La historia está llena de paisajes melancólicos, paisajes de despedida, paisajes del final de algo, del final de todo. Así describe Lito una de las ciudades a las que llegan: “En Comala de la Vega todas las casas son bajas y las antenas están torcidas. Seguro que cuando sopla el viento los televisores cambian de canal (...). Papá ha inventado un juego. Cada vez que llegamos a un lugar tengo que adivinar cuántos habitantes tiene. En Comala de la Vega no creo que viva nadie. Las calles están quietas. Lo único que se mueve es Pedro. Todos los coches parecen muy viejos. Como si los hubieran dejado ahí hace mil años. Si se apagaran los semáforos no pasaría nada”. Eso y los hospitales como signos asépticos de nuestra lucha contra el dolor.
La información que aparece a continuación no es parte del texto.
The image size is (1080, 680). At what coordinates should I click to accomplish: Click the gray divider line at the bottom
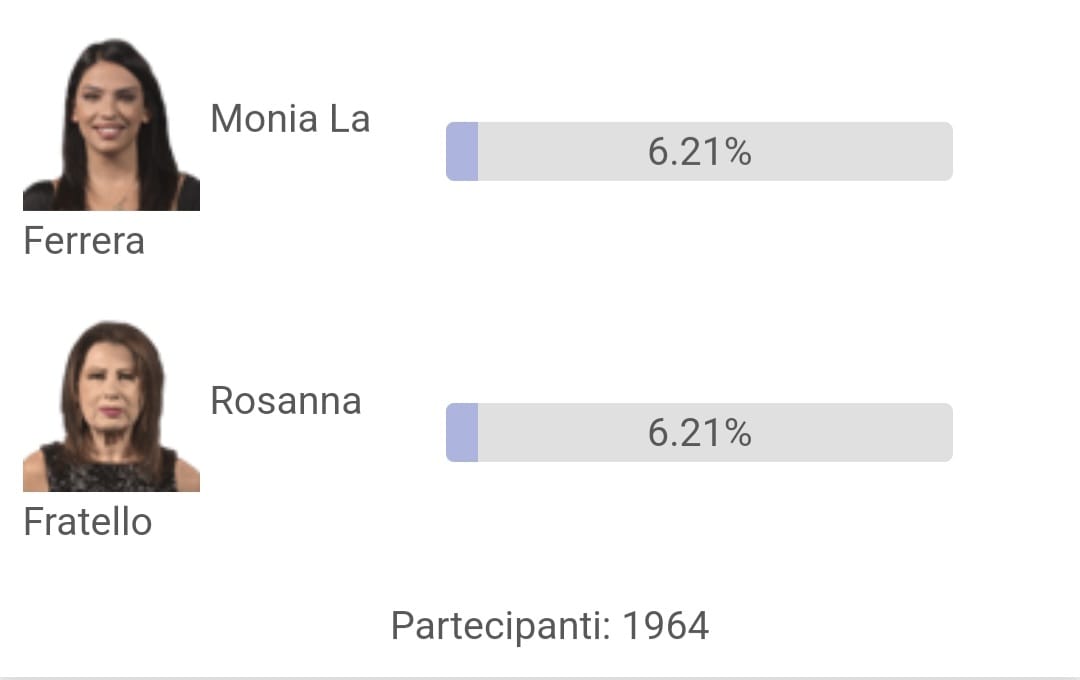coord(540,678)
El dolor como un síntoma contemporáneo, como lo que a pesar de todo permanece inevitable, imposible de organizar. La enfermedad como metáfora de un mundo que muere y nace a cada instante, con cada fragmento, con cada big bang. Fragmentos que, como con los cuadros puntillistas, pueden terminar formando un todo. Depende de nuestra capacidad, cada vez más difícil de mantener, de ver el conjunto, de construirlo, de inventarlo a cada momento.